The control mapping is unflattering. CM-6 baseline configuration should already have disabled algif_aead on hosts with no legitimate userspace crypto consumer — Docker did it years ago for a reason. SI-2 flaw remediation timelines should already have you under a 14-day SLA for actively exploited LPEs in the kernel; if your SLA is “next quarterly patch window,” this is the bug that proves the SLA is wrong. SC-39 process isolation and SC-2 application partitioning are the controls that quietly fail under shared-kernel multi-tenancy — the page cache is the shared resource the threat model forgets. AC-6(2) least privilege for non-security functions does not help here, because the attacker starts as the unprivileged user the control assumes; the relevant compensating control is SC-7(21) boundary protection between tenants, which on a shared kernel host effectively requires microVMs or a userspace kernel.
Detection
The exploit is not subtle if you are looking. Falco/Sysdig and Elastic both shipped rules within 48 hours; Florian Roth’s signature-base carries a YARA rule for the public PoC strings (authencesn(hmac(sha256),cbc(aes)), the status messages [+] /etc/passwd page cache mutated, and the g.open("/usr/bin/su",0) fragment).
Behavioral signal worth wiring into your AU-6 continuous monitoring pipeline:
- Any process outside the disk-encryption toolchain (
cryptsetup,systemd-cryptsetup,iwd,wpa_supplicant) creating anAF_ALGSOCK_SEQPACKETsocket. On most production hosts this is essentially zero traffic. sendmsg()to anAF_ALGsocket immediately followed bysplice()from a setuid binary’s fd into the same socket.execve()of a setuid binary within seconds of the above sequence by the same uid.- UID transitions to 0 from a process whose parent never invoked a SUID-aware path.
YARA on disk will not help — the payload is short and easy to retype, and the page-cache write leaves no on-disk artifact.

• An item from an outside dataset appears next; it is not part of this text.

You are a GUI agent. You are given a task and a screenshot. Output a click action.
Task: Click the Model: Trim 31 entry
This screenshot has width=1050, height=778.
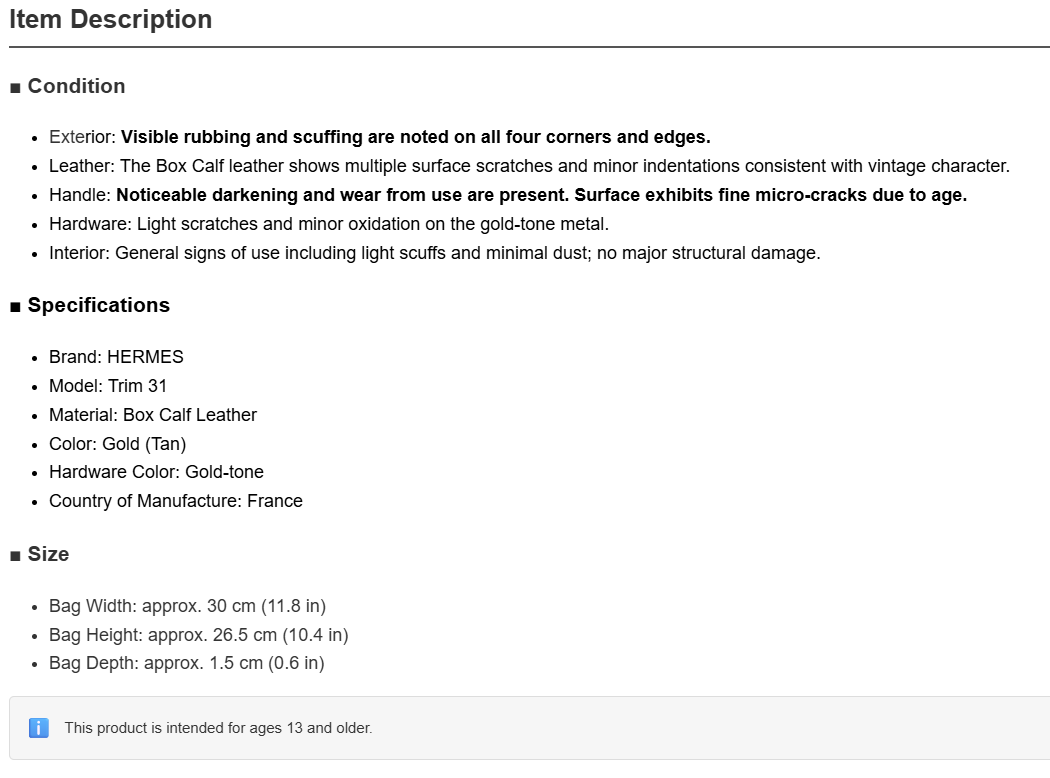coord(108,386)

Runtime telemetry on syscall sequences is the detection that actually pays.
What this tells us about the next year
Two things are worth noticing beyond the CVE itself.

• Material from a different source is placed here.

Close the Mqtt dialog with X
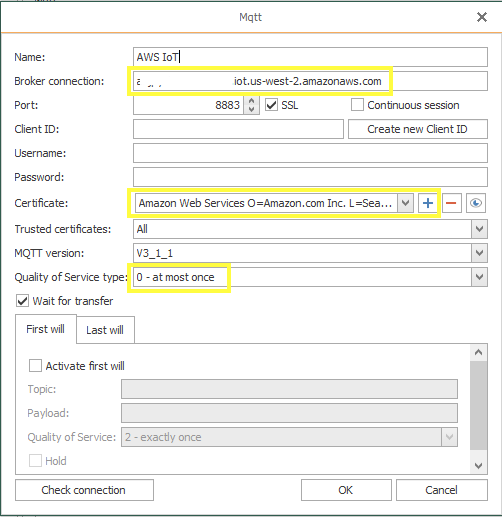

First, the bug existed for nine years and was found by an AI-assisted code scanner in roughly an hour. The same pattern showed up in CVE-2026-3854 (GitHub X-Stat, IDA MCP), and it is going to keep showing up. Long-tail logic bugs in mature C code — the ones that don’t trip sanitizers and don’t have obvious crash signatures — are now economically findable by small teams. Defenders should assume the same scanners are pointed at their own code.
Second, “shared-kernel multi-tenancy” remains the persistently weakest layer in modern cloud architecture, and the industry keeps pretending namespaces are an isolation boundary. They are not, and Copy Fail is the cleanest demonstration of that since Dirty Pipe. If your threat model puts untrusted code on a shared kernel, your isolation primitive is the kernel — every kernel LPE is a tenant escape, and the cadence of kernel LPEs is not slowing down. Plan the migration to per-tenant kernels (Firecracker, Kata, gVisor, Cloud Hypervisor) on the assumption that the next Copy Fail is already in tree, just not yet found.